> _Problem requirements_
Nothing but the lines from the one with "Task: Click the calendar icon in time range" through the end of the listing below should appear in your reply, each copied exactly.

***** Material to process *****

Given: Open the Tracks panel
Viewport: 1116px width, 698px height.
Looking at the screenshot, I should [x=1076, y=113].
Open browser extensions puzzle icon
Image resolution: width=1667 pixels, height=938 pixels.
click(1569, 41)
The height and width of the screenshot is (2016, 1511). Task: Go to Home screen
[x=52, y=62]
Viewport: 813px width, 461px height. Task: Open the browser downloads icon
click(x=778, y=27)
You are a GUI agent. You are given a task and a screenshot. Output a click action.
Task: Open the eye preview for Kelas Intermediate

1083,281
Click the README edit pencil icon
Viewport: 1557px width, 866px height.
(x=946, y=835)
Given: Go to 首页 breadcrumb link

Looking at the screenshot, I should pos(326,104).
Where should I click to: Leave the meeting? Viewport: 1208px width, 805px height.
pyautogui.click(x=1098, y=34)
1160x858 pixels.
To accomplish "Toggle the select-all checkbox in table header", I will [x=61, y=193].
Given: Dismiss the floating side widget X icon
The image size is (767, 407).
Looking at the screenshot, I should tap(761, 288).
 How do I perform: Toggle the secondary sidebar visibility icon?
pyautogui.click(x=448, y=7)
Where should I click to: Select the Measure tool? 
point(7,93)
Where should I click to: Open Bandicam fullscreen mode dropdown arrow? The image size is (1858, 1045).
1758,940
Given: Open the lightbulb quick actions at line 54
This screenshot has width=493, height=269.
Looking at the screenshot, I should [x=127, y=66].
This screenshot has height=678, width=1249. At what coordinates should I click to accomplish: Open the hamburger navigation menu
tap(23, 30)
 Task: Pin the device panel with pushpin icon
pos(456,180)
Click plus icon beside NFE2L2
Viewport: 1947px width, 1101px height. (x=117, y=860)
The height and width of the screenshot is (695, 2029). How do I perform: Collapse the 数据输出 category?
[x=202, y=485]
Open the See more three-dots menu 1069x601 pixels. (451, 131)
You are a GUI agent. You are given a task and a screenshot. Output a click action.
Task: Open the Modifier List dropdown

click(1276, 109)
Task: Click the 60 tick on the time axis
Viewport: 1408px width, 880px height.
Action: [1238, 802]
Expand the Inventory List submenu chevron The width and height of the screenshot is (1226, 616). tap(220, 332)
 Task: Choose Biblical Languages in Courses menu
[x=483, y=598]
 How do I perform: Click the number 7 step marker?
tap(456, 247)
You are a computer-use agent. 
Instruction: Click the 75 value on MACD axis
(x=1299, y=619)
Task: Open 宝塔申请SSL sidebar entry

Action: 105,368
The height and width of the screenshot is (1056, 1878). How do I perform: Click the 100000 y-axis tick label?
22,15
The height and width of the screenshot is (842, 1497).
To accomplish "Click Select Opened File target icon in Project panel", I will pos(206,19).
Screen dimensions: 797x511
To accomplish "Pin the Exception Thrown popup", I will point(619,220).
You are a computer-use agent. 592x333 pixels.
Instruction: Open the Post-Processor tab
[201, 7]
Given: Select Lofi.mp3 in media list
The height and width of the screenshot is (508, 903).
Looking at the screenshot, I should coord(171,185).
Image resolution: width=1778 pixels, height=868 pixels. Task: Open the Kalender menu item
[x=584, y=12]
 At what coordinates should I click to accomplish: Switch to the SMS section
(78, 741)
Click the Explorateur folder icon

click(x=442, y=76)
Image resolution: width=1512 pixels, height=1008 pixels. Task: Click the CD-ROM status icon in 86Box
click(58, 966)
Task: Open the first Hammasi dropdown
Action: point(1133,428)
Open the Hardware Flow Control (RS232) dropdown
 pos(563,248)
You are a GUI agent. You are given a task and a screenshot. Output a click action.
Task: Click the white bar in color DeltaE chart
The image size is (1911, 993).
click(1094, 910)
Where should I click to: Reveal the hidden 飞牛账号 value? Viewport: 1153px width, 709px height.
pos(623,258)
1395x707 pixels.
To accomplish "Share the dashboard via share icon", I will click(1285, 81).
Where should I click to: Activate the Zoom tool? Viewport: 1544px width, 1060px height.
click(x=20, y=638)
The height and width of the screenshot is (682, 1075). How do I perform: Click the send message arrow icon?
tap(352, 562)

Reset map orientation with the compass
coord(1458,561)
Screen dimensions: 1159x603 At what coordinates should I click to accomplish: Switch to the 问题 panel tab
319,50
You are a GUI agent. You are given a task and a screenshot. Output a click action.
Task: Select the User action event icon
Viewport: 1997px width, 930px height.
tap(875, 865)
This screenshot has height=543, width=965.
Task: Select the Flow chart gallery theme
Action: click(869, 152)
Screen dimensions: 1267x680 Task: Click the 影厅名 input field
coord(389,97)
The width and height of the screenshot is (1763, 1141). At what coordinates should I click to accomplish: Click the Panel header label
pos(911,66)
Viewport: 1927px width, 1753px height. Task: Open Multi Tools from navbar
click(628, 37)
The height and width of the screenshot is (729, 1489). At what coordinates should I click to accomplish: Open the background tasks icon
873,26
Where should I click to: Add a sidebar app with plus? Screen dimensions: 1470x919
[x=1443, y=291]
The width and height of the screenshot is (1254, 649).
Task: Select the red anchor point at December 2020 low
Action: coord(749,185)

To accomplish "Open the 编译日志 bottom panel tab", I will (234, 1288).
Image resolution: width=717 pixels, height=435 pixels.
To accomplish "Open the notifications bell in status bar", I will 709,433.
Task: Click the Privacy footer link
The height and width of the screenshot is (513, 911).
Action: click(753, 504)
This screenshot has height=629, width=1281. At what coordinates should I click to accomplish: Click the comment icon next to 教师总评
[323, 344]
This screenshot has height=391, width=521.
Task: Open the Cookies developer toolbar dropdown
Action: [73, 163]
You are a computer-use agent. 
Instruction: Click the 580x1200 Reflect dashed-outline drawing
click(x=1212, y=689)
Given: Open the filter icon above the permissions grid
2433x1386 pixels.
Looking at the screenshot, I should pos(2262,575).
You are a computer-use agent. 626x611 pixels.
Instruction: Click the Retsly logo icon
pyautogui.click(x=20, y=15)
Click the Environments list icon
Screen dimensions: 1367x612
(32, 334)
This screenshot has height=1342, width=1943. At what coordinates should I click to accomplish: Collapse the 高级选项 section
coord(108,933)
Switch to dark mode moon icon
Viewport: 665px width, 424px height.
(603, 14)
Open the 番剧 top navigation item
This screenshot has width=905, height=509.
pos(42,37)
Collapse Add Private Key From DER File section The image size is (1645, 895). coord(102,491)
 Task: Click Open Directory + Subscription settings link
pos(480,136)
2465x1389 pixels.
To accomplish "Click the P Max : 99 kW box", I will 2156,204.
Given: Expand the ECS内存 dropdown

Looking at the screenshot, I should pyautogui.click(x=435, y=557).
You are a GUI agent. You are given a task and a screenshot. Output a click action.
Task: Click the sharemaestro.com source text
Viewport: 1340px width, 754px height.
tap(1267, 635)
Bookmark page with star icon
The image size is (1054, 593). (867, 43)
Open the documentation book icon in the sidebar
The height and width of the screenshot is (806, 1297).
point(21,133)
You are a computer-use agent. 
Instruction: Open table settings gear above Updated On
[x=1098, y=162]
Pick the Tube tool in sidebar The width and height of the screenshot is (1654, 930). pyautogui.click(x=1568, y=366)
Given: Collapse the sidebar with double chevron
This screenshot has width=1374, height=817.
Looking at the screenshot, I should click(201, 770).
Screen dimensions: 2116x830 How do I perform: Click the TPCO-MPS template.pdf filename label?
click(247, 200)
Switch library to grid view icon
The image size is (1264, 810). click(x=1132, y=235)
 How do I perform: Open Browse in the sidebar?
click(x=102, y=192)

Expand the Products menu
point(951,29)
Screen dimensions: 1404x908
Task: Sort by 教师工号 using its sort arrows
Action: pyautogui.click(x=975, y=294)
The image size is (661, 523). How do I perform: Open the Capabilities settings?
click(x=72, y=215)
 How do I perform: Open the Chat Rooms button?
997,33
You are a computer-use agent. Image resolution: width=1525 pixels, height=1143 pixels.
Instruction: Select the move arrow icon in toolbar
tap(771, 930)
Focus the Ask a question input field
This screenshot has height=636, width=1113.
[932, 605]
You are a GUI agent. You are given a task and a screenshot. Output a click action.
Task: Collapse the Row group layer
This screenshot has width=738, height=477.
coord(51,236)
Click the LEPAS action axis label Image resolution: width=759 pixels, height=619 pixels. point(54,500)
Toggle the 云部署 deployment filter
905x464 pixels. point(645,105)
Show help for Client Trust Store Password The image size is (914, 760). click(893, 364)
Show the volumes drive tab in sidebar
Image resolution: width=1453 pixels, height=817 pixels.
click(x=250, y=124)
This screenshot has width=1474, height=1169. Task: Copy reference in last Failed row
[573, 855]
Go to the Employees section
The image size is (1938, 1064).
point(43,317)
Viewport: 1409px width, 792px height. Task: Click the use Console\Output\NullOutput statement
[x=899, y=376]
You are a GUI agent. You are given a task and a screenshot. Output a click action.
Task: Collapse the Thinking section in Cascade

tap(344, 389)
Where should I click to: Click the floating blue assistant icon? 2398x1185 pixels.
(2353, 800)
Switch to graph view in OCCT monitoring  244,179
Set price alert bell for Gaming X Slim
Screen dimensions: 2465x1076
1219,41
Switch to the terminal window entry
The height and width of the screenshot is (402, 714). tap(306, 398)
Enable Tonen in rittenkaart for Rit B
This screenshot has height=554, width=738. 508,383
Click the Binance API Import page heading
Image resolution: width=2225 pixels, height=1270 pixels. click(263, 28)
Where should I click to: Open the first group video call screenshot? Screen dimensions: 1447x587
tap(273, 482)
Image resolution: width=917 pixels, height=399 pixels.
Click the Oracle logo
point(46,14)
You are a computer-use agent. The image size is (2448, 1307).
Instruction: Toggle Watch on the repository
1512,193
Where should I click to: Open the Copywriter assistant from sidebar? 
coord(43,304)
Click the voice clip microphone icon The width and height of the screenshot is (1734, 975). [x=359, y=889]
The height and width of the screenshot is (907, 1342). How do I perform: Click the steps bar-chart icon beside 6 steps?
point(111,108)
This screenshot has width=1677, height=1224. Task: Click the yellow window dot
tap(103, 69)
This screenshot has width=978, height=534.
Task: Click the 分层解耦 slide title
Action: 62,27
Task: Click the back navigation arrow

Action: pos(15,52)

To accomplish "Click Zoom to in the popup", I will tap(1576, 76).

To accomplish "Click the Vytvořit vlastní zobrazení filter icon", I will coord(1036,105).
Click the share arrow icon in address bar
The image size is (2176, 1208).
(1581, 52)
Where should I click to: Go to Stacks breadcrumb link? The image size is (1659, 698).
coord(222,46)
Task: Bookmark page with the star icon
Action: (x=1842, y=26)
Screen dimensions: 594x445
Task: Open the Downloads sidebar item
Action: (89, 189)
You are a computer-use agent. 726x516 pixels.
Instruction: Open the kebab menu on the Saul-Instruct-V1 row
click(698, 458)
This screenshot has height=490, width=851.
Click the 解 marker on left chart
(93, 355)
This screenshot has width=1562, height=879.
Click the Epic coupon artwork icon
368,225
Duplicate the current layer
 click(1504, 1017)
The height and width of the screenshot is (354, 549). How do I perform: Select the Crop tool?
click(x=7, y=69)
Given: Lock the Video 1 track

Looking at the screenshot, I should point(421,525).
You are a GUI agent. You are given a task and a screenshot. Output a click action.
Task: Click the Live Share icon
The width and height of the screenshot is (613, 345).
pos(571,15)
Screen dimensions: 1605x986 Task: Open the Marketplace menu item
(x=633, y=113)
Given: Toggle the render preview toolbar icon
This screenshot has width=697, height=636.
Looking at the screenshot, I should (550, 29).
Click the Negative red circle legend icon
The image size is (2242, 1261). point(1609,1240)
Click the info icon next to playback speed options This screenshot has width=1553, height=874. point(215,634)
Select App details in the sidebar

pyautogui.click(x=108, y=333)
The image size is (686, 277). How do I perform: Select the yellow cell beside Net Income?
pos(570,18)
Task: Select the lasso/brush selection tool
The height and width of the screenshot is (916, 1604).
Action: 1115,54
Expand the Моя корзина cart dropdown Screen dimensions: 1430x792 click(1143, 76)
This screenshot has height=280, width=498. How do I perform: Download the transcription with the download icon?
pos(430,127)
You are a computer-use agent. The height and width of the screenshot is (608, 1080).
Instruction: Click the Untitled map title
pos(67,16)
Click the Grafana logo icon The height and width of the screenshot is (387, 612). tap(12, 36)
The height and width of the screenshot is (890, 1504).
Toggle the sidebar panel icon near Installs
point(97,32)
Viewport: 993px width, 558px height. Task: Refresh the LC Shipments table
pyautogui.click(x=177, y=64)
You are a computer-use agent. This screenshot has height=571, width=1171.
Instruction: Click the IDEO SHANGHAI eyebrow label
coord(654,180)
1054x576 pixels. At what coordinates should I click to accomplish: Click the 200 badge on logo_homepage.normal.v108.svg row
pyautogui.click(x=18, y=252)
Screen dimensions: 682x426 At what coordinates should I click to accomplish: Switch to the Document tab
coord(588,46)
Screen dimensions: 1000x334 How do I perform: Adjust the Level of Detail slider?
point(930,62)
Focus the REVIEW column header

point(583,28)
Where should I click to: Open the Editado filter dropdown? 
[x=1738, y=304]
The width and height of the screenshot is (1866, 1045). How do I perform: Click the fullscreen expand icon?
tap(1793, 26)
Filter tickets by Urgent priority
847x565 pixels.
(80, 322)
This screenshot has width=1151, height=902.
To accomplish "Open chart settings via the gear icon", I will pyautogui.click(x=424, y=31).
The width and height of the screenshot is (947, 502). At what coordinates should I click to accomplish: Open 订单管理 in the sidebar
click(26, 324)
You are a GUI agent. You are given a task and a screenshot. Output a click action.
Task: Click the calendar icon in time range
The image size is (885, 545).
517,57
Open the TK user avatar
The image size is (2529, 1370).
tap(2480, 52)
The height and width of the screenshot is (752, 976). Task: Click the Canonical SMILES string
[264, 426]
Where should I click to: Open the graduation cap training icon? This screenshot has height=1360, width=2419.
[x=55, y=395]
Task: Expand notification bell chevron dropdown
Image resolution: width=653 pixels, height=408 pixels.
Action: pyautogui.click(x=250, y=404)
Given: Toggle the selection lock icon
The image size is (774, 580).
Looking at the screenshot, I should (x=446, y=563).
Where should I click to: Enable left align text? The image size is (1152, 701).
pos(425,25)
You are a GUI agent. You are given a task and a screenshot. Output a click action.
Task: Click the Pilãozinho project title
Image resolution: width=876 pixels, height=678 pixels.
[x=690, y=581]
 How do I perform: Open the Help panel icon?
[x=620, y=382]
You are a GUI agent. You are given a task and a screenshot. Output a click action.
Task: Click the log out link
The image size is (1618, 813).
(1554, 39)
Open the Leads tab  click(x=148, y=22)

*****

> _Output for this task_
Task: Click the calendar icon in time range
The image size is (885, 545).
517,57
Open the TK user avatar
The image size is (2529, 1370).
tap(2480, 52)
The height and width of the screenshot is (752, 976). Task: Click the Canonical SMILES string
[264, 426]
Where should I click to: Open the graduation cap training icon? This screenshot has height=1360, width=2419.
[x=55, y=395]
Task: Expand notification bell chevron dropdown
Image resolution: width=653 pixels, height=408 pixels.
Action: pyautogui.click(x=250, y=404)
Given: Toggle the selection lock icon
The image size is (774, 580).
Looking at the screenshot, I should (x=446, y=563).
Where should I click to: Enable left align text? The image size is (1152, 701).
pos(425,25)
You are a GUI agent. You are given a task and a screenshot. Output a click action.
Task: Click the Pilãozinho project title
Image resolution: width=876 pixels, height=678 pixels.
[x=690, y=581]
 How do I perform: Open the Help panel icon?
[x=620, y=382]
You are a GUI agent. You are given a task and a screenshot. Output a click action.
Task: Click the log out link
The image size is (1618, 813).
(1554, 39)
Open the Leads tab  click(x=148, y=22)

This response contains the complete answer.